This document describes how we map the checklist data to Darwin Core. The source file for this document can be found here.

Load libraries:

library(tidyverse)      # To do data science
library(magrittr)       # To use %<>% pipes
library(here)           # To find files
library(janitor)        # To clean input data
library(digest)         # To generate hashes

1 Read source data

The data is maintained in this Google Spreadsheet.

Read the relevant worksheet (published as csv):

input_data <- read_csv("https://docs.google.com/spreadsheets/d/e/2PACX-1vTl8IEk2fProQorMu5xKQPdMXl3OQp-c0f6eBXitv0BiVFZ3JSJCde0PtbFXuETgguf6vK8b43FDX1C/pub?gid=0&single=true&output=csv")

Copy the source data to the repository to keep track of changes:

write_csv(input_data, here("data", "raw", "ad_hoc_checklist_dump.csv"), na = "")

Preview data:

input_data %>% head()

2 Preprocessing

2.1 Tidy data

Clean data somewhat:

input_data %<>%
  remove_empty("rows") %>%    # Remove empty rows
  clean_names()               # Have sensible (lowercase) column names

2.2 Scientific names

No cleaning required.

2.3 Taxon IDs

To link taxa with information in the extension(s), each taxon needs a unique and relatively stable taxonID. Here we create one in the form of dataset_shortname:taxon:hash, where hash is unique code based on scientific name and kingdom (that will remain the same as long as scientific name and kingdom remain the same):

vdigest <- Vectorize(digest) # Vectorize digest function to work with vectors
input_data %<>% mutate(taxon_id = paste(
  "ad-hoc-checklist",
  "taxon",
  vdigest(paste(scientific_name, kingdom), algo = "md5"),
  sep = ":"
))

2.4 Preview data

Show the number of taxa and distributions per kingdom and rank:

input_data %>%
  group_by(kingdom, taxon_rank) %>%
  summarize(
    `# taxa` = n_distinct(taxon_id),
    `# distributions` = n()
  ) %>%
  adorn_totals("row")

Preview data:

input_data %>% head()

3 Darwin Core mapping

3.1 Taxon core

Create a dataframe with unique taxa only (ignoring multiple distribution rows):

taxon <- input_data %>% distinct(taxon_id, .keep_all = TRUE)
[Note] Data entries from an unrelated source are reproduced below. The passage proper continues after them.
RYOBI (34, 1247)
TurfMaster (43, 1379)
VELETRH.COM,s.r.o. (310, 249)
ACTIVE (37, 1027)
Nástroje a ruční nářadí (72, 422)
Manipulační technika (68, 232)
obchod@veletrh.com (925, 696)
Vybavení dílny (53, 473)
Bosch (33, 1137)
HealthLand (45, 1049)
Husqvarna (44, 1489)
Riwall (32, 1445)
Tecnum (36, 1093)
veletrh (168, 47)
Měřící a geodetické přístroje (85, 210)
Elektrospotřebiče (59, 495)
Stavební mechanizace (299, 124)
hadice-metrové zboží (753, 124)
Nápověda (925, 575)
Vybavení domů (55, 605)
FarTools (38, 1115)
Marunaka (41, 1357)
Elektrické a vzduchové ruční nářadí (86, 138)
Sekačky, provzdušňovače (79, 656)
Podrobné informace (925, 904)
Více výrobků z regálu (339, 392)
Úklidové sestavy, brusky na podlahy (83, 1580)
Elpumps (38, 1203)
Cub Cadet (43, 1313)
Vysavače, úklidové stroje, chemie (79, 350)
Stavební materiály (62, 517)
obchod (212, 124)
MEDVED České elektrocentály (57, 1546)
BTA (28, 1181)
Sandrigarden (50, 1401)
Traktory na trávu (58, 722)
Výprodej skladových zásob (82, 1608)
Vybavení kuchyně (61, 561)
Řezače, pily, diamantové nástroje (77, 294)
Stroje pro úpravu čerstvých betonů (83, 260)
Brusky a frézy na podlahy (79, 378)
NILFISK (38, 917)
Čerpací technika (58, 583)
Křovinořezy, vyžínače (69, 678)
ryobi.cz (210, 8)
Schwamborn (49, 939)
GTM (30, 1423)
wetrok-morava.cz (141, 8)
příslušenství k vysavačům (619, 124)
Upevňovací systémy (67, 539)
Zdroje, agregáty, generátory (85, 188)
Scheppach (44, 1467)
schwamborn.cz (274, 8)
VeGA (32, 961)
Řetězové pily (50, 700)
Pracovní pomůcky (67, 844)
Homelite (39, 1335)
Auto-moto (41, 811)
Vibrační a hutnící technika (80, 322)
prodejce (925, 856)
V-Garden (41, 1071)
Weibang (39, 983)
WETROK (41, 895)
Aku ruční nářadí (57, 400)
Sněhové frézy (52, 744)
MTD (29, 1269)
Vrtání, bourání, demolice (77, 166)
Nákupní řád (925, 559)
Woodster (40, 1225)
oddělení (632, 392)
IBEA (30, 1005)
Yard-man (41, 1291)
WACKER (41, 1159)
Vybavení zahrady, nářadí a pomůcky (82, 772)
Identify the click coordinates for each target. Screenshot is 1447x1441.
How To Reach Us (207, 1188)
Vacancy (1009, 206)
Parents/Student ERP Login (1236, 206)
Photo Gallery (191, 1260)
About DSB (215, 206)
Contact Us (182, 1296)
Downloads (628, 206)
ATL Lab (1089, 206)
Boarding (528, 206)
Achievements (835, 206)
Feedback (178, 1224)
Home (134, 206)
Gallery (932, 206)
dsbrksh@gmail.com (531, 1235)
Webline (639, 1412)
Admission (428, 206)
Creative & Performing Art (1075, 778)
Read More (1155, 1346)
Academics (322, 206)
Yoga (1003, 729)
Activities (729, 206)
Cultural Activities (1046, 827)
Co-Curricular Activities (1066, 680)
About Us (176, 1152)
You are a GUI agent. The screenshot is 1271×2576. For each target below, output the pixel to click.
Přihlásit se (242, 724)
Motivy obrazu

Map the data to Darwin Core Taxon.

3.1.1 language

taxon %<>% mutate(dwc_language = "en")

3.1.2 license

taxon %<>% mutate(dwc_license = "http://creativecommons.org/publicdomain/zero/1.0/")

3.1.3 rightsHolder

taxon %<>% mutate(dwc_rightsHolder = "INBO") 

3.1.4 accessRights

taxon %<>% mutate(dwc_accessRights = "https://www.inbo.be/en/norms-data-use") 

3.1.5 datasetID

taxon %<>% mutate(dwc_datasetID = "https://doi.org/10.15468/3pmlxs") 

3.1.6 institutionCode

taxon %<>% mutate(dwc_institutionCode = "INBO") 

3.1.7 datasetName

taxon %<>% mutate(dwc_datasetName = "Ad hoc checklist of alien species in Belgium") 

3.1.8 taxonID

taxon %<>% mutate(dwc_taxonID = taxon_id)

3.1.9 scientificName

taxon %<>% mutate(dwc_scientificName = scientific_name) 

3.1.10 kingdom

Inspect values:

taxon %>%
  group_by(kingdom) %>%
  count()

Map values:

taxon %<>% mutate(dwc_kingdom = kingdom)

3.1.11 phylum

Inspect values:

taxon %>%
  group_by(phylum) %>%
  count()

Map values:

taxon %<>% mutate(dwc_phylum = phylum)

3.1.12 class

Inspect values:

taxon %>%
  group_by(class) %>%
  count()

Map values:

taxon %<>% mutate(dwc_class = class)

3.1.13 order

Inspect values:

taxon %>%
  group_by(order) %>%
  count()

Map values:

taxon %<>% mutate(dwc_order = order)

3.1.14 family

Inspect values:

taxon %>%
  group_by(family) %>%
  count()

Map values:

taxon %<>% mutate(dwc_family = family)

3.1.15 genus

Inspect values:

taxon %>%
  group_by(genus) %>%
  count()

Map values:

taxon %<>% mutate(dwc_genus = genus)

3.1.16 taxonRank

Inspect values:

taxon %>%
  group_by(taxon_rank) %>%
  count()

Map values:

taxon %<>% mutate(dwc_taxonRank = taxon_rank)

3.1.17 nomenclaturalCode

taxon %<>% mutate(dwc_nomenclaturalCode = nomenclatural_code)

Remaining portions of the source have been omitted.